Es eso mismo lo que se ve a lo largo de una filmografía, en la cual Amalric plantea melodramas sobre el amor, el arte y la familia, pero no los cuenta del todo. Las premisas se diluyen en fragmentos de manera tan misteriosa que el mismísimo Jean-Luc Godard declaró la primera película dirigida por Amalric, Mange ta soupe (1997), como una continuación de la Nueva Ola Francesa. “Yo estaba ahí cuando lo dijo. Fue durante los premios César y fue muy gracioso porque nadie le entendió”. Amalric me explica que los asistentes no captaron que Mange ta soupe, o Come tu sopa, era una película, y pensaron que Godard estaba haciendo una metáfora. Lo importante es que el gran director franco-suizo notó en el debut de Amalric la marca del mejor cine francés de los noventa: el regreso de la subversión, que se expresaba ahora mediante fragmentos, combinados con cierto naturalismo que también se ve en las filmografías de Claire Denis y Olivier Assayas.

Tourneé, Mathieu Amalric (2010).

Amalric, sin embargo, no viene de la crítica, como Assayas, y hace películas sin racionalidad de por medio. Si Mange ta soupe cuenta la historia de una familia idéntica a la suya es porque el director traduce los hechos a la pantalla, imaginando a partir de lo que conoce; si su montaje resulta provocador es porque sus recuerdos de otras películas tienen más que ver con emociones que con tramas o psicologías que a menudo olvida. “No recuerdo ni los nombres de los personajes en las películas que amo. Es como si hubiera vibraciones que se te quedan y que puedes convocar más tarde; se te quedan toda la vida”.

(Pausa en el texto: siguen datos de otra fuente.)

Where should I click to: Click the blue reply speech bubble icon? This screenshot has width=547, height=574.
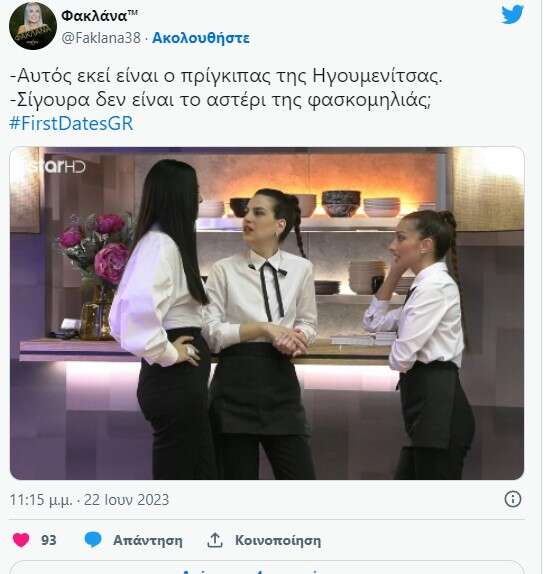pyautogui.click(x=93, y=540)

Aunque Amalric no desprecia la narrativa convencional, piensa que el cine da algo superior a las historias; algo que no encuentra en las novelas o el teatro. “Detrás de la pantalla hay otra realidad porque creemos en algo que tiene que ver con fantasmas, con la espiritualidad, con algo subterráneo. Hay cientos de capas y es verdad que me atrae ese poder que solo da el cine: una especie de júbilo físico”.

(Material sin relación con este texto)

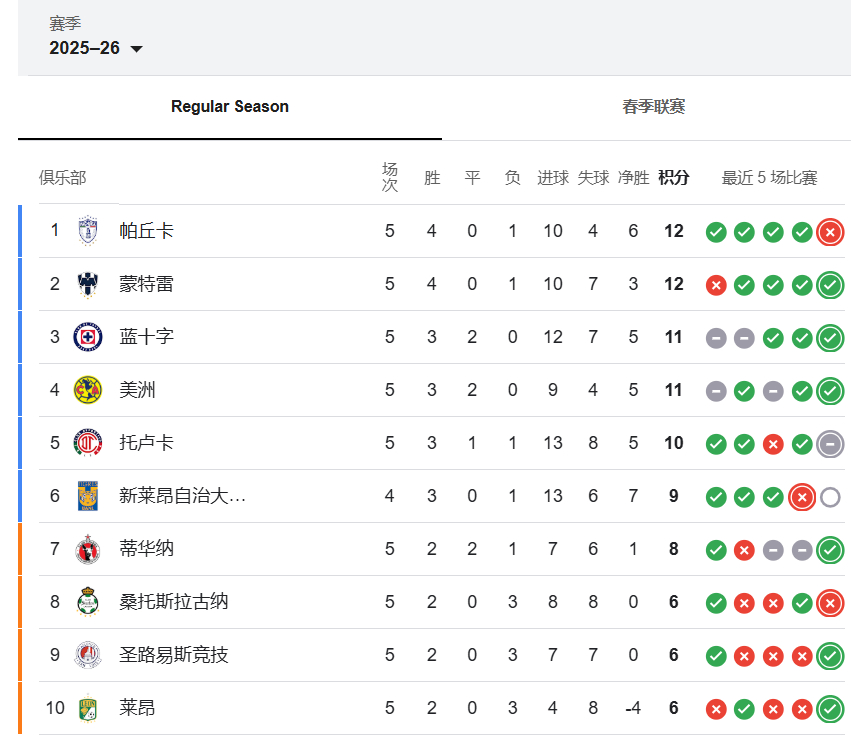Select the Regular Season tab
The image size is (851, 737).
[230, 106]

En sus documentales sobre su amigo, el jazzista de vanguardia estadounidense John Zorn, o en películas de ficción como Tournée (2010) y Barbara (2017), noto actos de amor al arte —sobre todo a la música, que Amalric abandonó cuando se lastimó un brazo y ya no pudo tocar el piano—, pero principalmente se guían por un afecto a los propios protagonistas: ya sea su actual pareja, la soprano y conductora de orquesta canadiense Barbara Hannigan, o su amigo Zorn, o incluso su exesposa, Jeanne Balibar, que interpretó a la cantante francesa Barbara: su interpretación es el centro de la película, que acaba explorando más la figura de la actriz que la biografía de su personaje. “El amor también está detrás de ello […] y el deseo vino de ambas partes. Jeanne, de hecho, dijo: ‘Quiero que me filmes’. Y tiene que ser así”.

Zorn I, Mathieu Amalric (2017).

Amalric filma y vive con libertad: escribe escenas en la madrugada para el día que empieza y forma familias con sus equipos de producción; colabora con autenticidad y reconoce que el director es el eslabón menos importante de un rodaje. Su perspectiva se resume cuando le hago mi pregunta favorita, la que ha movido a toda la crítica desde que André Bazin, el más importante de nuestra especie, la intentó responder: ¿qué es el cine? “El cine —responde Amalric— es un lugar donde todos los fracasos se hacen diamantes. Es una filosofía del sí. Cuando hablo de celebrar la vida, realmente lo creo; tienes que vivir intensamente tus historias; debes amar a los hombres y las mujeres de forma hermosa, y al cine mismo. No tendría a estos amigos maravillosos y a estas mujeres que me han amado sin ser inspirado por este espacio en común que es el cine”.